── Input data ──
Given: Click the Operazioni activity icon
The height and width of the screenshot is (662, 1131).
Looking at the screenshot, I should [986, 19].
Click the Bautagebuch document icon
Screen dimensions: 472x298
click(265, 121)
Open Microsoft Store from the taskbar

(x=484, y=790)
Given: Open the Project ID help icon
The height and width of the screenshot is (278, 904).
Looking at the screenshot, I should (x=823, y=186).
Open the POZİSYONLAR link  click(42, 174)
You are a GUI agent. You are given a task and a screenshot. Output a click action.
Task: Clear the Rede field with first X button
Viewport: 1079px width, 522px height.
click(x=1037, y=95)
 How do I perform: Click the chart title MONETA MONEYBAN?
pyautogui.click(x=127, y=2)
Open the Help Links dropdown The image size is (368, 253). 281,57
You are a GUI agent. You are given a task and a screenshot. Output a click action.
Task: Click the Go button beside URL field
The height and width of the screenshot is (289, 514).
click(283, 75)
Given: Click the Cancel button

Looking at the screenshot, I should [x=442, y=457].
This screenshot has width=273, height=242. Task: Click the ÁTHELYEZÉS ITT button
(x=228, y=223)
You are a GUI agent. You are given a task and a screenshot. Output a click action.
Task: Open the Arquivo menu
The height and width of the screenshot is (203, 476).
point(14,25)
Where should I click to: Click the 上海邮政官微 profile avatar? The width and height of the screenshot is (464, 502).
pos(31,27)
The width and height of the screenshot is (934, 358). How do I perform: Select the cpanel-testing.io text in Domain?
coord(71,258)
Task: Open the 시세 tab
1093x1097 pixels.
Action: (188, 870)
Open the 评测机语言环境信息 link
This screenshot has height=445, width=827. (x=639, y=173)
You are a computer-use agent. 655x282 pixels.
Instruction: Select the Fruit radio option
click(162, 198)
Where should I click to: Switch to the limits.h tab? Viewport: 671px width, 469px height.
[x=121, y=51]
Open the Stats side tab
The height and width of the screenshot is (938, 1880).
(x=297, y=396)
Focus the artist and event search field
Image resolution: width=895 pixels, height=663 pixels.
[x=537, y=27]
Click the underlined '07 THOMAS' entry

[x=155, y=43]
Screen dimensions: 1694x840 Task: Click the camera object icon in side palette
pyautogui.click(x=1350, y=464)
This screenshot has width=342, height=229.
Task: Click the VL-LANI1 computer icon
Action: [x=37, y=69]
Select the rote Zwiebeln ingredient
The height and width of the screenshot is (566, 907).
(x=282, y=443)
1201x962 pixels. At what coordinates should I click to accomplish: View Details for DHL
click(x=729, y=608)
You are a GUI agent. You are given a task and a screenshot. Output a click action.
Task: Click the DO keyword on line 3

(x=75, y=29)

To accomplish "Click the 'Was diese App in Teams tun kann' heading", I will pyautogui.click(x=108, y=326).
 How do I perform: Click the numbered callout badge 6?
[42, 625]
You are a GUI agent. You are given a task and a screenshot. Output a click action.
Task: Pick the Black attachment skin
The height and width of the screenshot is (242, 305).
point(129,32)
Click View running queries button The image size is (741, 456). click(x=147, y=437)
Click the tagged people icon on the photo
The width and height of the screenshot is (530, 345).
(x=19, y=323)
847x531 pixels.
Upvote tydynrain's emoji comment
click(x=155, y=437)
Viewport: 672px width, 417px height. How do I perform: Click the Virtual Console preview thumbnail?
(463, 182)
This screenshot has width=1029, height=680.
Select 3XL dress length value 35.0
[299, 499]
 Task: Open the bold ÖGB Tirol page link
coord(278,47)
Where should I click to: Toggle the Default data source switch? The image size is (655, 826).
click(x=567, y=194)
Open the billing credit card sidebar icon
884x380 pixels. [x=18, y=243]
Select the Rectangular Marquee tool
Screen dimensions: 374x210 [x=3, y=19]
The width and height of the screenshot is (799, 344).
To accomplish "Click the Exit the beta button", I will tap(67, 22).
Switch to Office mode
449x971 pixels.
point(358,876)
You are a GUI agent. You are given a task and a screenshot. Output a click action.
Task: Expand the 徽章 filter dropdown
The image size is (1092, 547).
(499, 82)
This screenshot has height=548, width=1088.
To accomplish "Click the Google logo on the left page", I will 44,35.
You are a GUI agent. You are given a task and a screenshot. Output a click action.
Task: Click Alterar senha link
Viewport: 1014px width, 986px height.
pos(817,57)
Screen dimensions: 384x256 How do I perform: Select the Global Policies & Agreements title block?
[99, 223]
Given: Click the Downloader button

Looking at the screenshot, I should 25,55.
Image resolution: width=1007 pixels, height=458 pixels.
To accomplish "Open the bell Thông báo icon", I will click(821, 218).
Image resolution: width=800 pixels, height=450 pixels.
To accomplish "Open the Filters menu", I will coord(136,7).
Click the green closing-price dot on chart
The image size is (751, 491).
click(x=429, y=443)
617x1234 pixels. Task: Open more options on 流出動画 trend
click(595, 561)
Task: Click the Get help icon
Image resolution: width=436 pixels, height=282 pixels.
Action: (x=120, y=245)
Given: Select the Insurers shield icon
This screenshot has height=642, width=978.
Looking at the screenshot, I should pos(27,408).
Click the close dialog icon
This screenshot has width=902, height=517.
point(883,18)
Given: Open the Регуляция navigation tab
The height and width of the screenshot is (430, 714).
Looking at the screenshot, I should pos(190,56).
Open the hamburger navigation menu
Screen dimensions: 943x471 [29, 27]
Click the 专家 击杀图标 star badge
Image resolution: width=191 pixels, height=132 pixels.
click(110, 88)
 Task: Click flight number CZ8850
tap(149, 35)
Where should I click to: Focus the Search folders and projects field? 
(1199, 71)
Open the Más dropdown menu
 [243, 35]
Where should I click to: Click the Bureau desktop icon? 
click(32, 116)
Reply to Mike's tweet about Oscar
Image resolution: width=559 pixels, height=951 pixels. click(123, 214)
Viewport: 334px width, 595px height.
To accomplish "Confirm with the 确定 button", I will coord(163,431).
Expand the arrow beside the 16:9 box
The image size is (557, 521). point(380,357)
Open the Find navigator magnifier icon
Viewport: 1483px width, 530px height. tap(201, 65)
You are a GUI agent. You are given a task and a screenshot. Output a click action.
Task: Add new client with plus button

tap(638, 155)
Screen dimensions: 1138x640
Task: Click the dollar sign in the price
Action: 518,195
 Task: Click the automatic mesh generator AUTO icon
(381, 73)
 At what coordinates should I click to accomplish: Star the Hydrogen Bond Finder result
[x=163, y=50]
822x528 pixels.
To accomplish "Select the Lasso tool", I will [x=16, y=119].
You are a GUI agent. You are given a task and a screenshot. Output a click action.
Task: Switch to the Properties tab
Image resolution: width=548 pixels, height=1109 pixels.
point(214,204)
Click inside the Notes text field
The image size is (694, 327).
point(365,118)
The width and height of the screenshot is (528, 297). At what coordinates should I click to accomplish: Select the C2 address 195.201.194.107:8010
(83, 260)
───
*How to complete this task*:
Which lines above run from the one containing "Where should I click to: Toggle" to the one containing "Task: Expand the 徽章 filter dropdown"? Give them again exactly, both ends included.

*Result*:
Where should I click to: Toggle the Default data source switch? The image size is (655, 826).
click(x=567, y=194)
Open the billing credit card sidebar icon
884x380 pixels. [x=18, y=243]
Select the Rectangular Marquee tool
Screen dimensions: 374x210 [x=3, y=19]
The width and height of the screenshot is (799, 344).
To accomplish "Click the Exit the beta button", I will tap(67, 22).
Switch to Office mode
449x971 pixels.
point(358,876)
You are a GUI agent. You are given a task and a screenshot. Output a click action.
Task: Expand the 徽章 filter dropdown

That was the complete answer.